㉑もやはり雪に振り込められて迷い込んだのが異界というパターン。天守物語もそうだけど異界を書くのはやはりお手の物という感じ。

面白いのは因縁のある場所を書いた作品が、場所をテーマに敷いたアンソロジーにしては意外に少ないこと。はっきりしているのは③⑧くらいか。
⑦は様々な人が元ネタにしている稲生物怪録ものだが、これは怪異は外からくる。
⑩と⑪は非常に話の筋が似ていいて、おいてきたと持った過去に復讐される話。いずれも坂が舞台だが、ここに遠く離れた異国の幽霊がいわば訪って復讐を果たしていく。
幽霊たちはいるだけでない、来るのでもある。

個人的に特に面白かったのが④。
アンチ怪談という意味では⑦に似ているがもっと強い。
愛の反対は無関心と入ったものが、幽霊にだって一番きついのは無視されることである。
怖がらない、気にしない、相手にしない、これは幽霊には効く。

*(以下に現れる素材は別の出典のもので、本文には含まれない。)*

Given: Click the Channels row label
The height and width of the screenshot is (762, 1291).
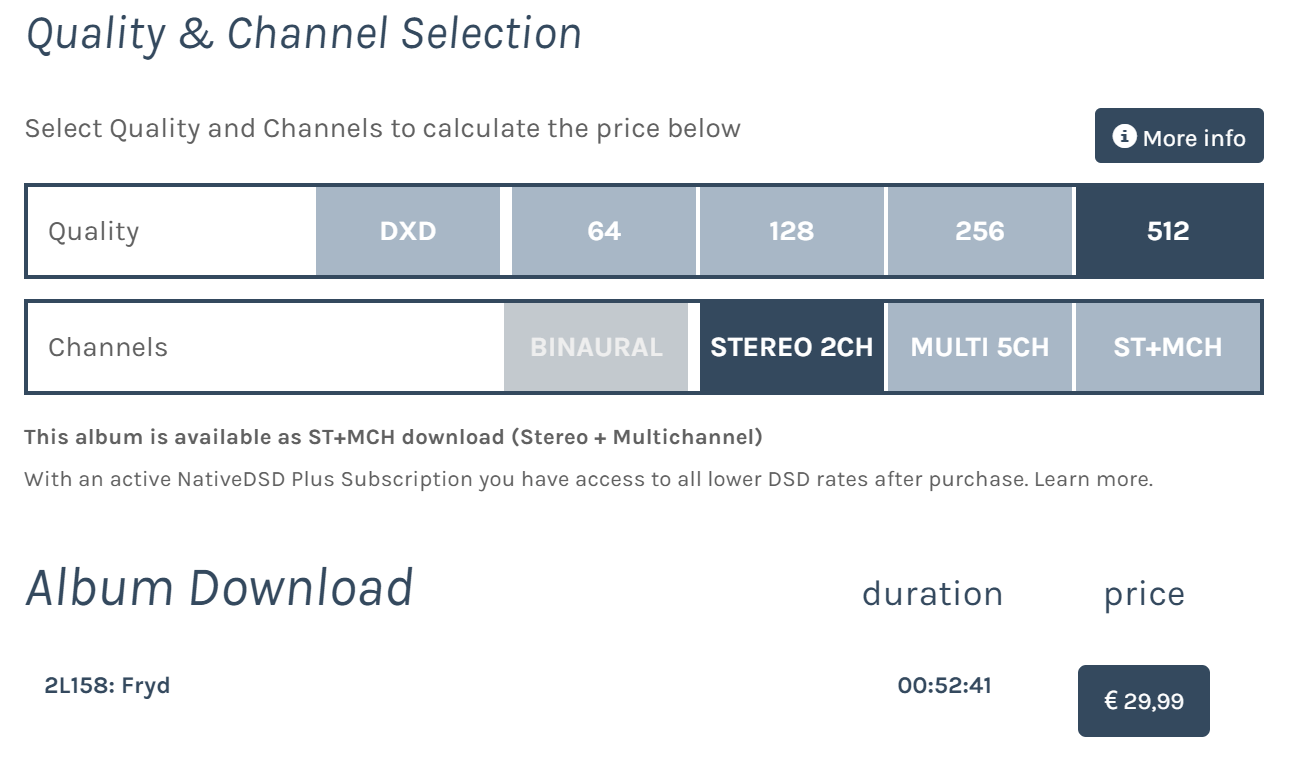Looking at the screenshot, I should [108, 347].
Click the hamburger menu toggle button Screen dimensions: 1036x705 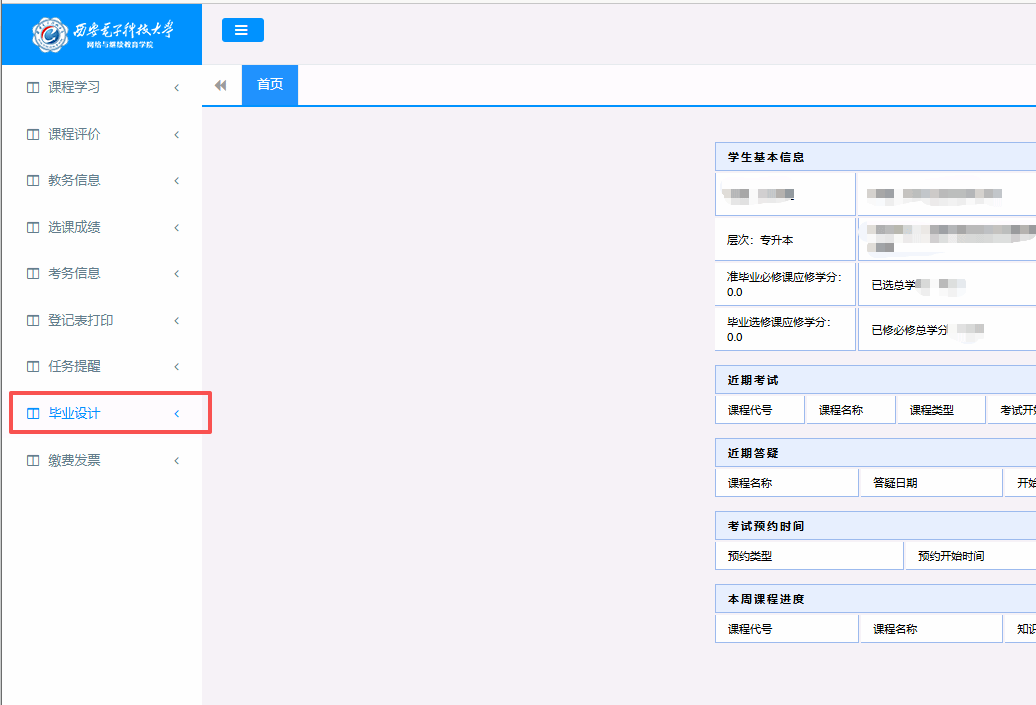point(242,30)
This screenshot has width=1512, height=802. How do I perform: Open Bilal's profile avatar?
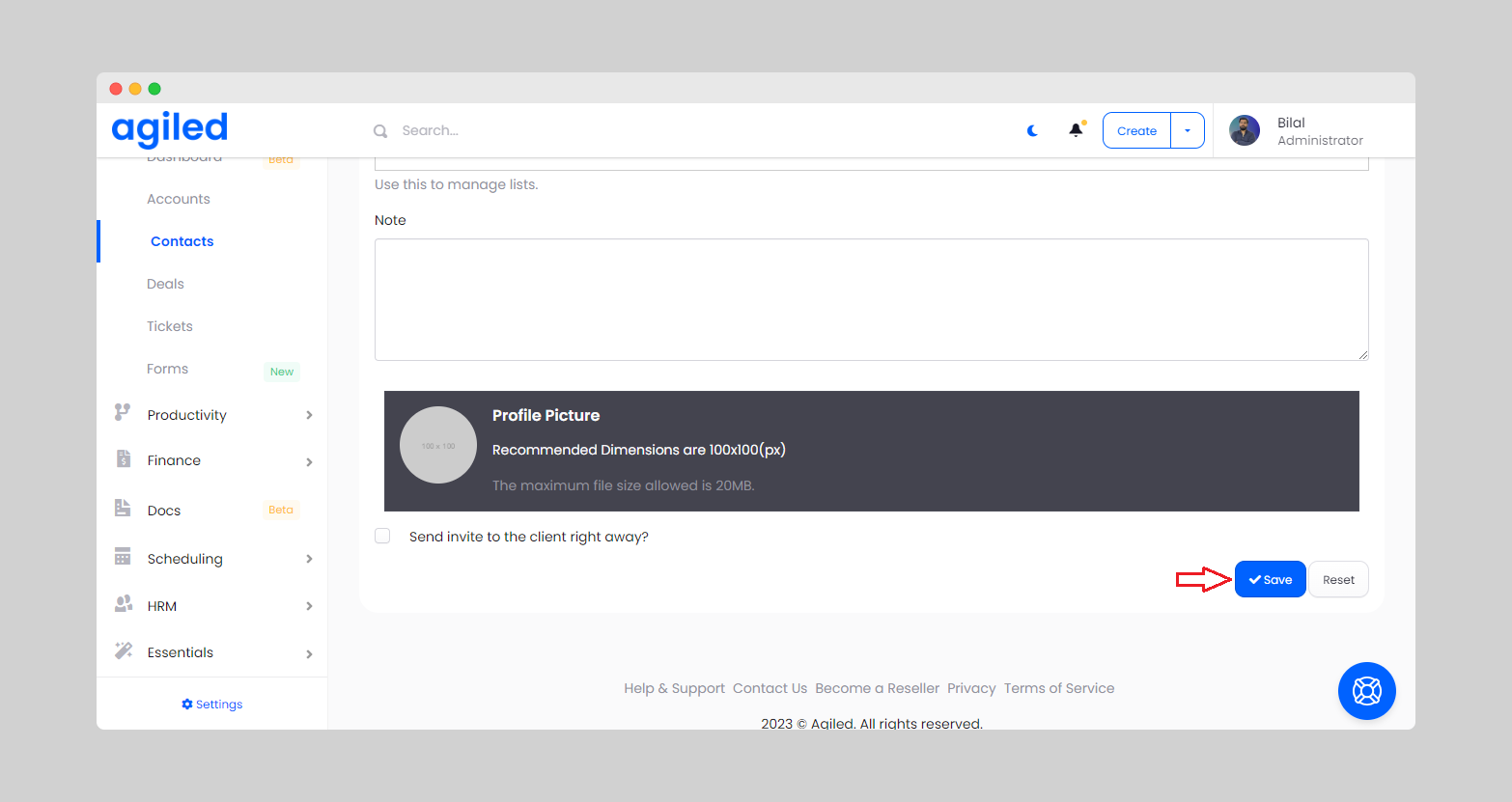1245,130
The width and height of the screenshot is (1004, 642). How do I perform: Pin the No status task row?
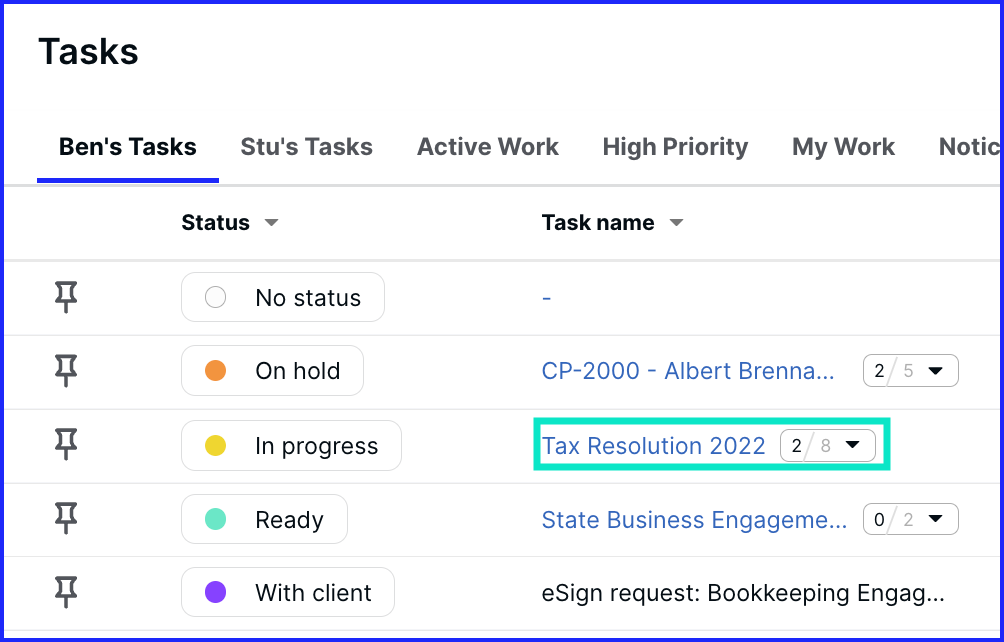tap(66, 297)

ただ同時に物語にならないからホラーでは禁じ手である。
④に関しては主人公は幽霊を気にしない。無視するのではない。普通に受け入れちゃう。お化け屋敷で幽霊と暮らしちゃう。言葉にしないが結構いいものだな〜なんて思っている風である。
で、一方の幽霊たちもそんな主人公と暮らしてなんか幸せそうである。
幽霊は怖がらせようとしていて、人間はひたすら怖がる、という常識をさらっと覆し、更に別逆張りで奇をてらっているわけではない。
いろいろな人間がいるようにこういう幽霊がいても良いよなと思わせる。


2019年12月16日月曜日

荒俣宏 編/アメリカ怪談集

河出書房新社の各国の怪談集が相次いで復刊されているのは非常に嬉しい。
これはそのアメリカ編。編者は荒俣宏氏。
収録作品は下記の通り。
①ホーソーン「牧師の黒いヴェール」
②ジェームズ「古衣裳のロマンス」
③ラブクラフト「忌まれた家」
④ルイス「大鴉の死んだ話」
⑤カウンセル「木の妻」
⑥ホワイトヘッド「黒い恐怖」
⑦フリーマン「寝室の怪」
⑧ウォートン「邪眼」
⑨ビアス「ハルビン・フレーザーの死」
⑩ポオ「悪魔に首を賭けるな 教訓のある話」
⑪ヘクト「死の半途に」
⑫ブラッドベリ「ほほえむ人びと」
⑬ケラー「月を描く人」

私はしばらく前アメリカ文学の古典を読んでいたのだけど、あらためてこうしてアメリカ文学を短編という形で読むとやはり非常に面白い。

アメリカ合衆国というのはいわばイギリスから文化した国であるけれど、その文化はイギリスを受け継ぎつつも結果的にはだいぶ異なる。

怪談という切り口で改めてアメリカ文学を読んでみると気がつくのはその歴史のなさ。
たとえば年振りた由緒ある館で先祖代々の幽霊が夜な夜な広大な屋敷を歩き回るのである…という怪談は当然ない。だってそんな歴史がないのだもの。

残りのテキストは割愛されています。